6. If you don’t see anything other than “end scan”, there are several options. Either the connection was made incorrectly, or the car for some reason does not output data, or the device does not know the code of this CAN bus. As already mentioned, this happens quite often, since there is no single standard for data transmission and processing via CAN. Unfortunately, as practice shows, it is not always possible to obtain complete data from the CAN bus.


But there is one more point that is important to raise.

Most often, the main goal of customers is to control fuel level and consumption.

  • Even if data from standard sensors is successfully received from the CAN bus, what is their practical value?

The fact is that the main purpose of standard fuel level sensors is to provide an assessment with the degree of accuracy that seems correct to the vehicle manufacturer. This accuracy cannot be matched with the accuracy provided by the submersible fuel level sensor (FLS) manufactured Omnicom or, for example, Technoton.
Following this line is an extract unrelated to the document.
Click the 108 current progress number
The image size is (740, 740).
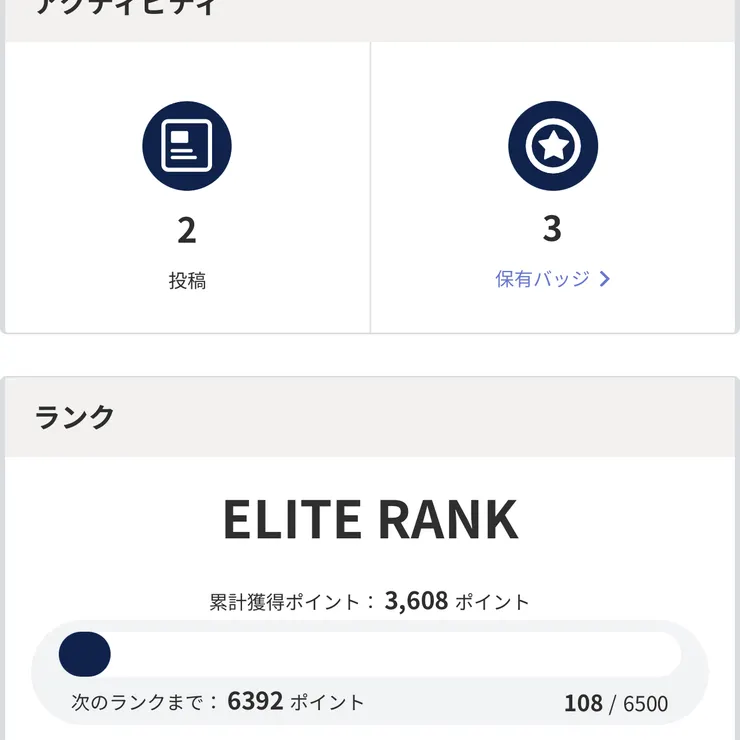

One of the main tasks that a standard FLS solves is to ensure that the fuel does not suddenly run out, and that the driver understands the general situation with the fuel level in the tank. It is difficult to expect great accuracy from a standard float sensor that is simple in design. In addition, there are cases when a standard sensor distorts the data (for example, when the vehicle is located on a slope).

conclusions


For a number of the above reasons, we recommend not relying entirely on the readings of standard fuel level sensors, but considering each situation individually. As a rule, a suitable solution can only be found together with technical specialists. Different vehicle manufacturers have different accuracy of readings. All customers also have different tasks. And only for a specific task it is advisable to select solutions. For some, a solution that receives data from the CAN bus is quite suitable, since it is several times cheaper and does not require any changes to the vehicle’s fuel system. But for customers with high accuracy requirements, it is reasonable to consider the option of a submersible FLS.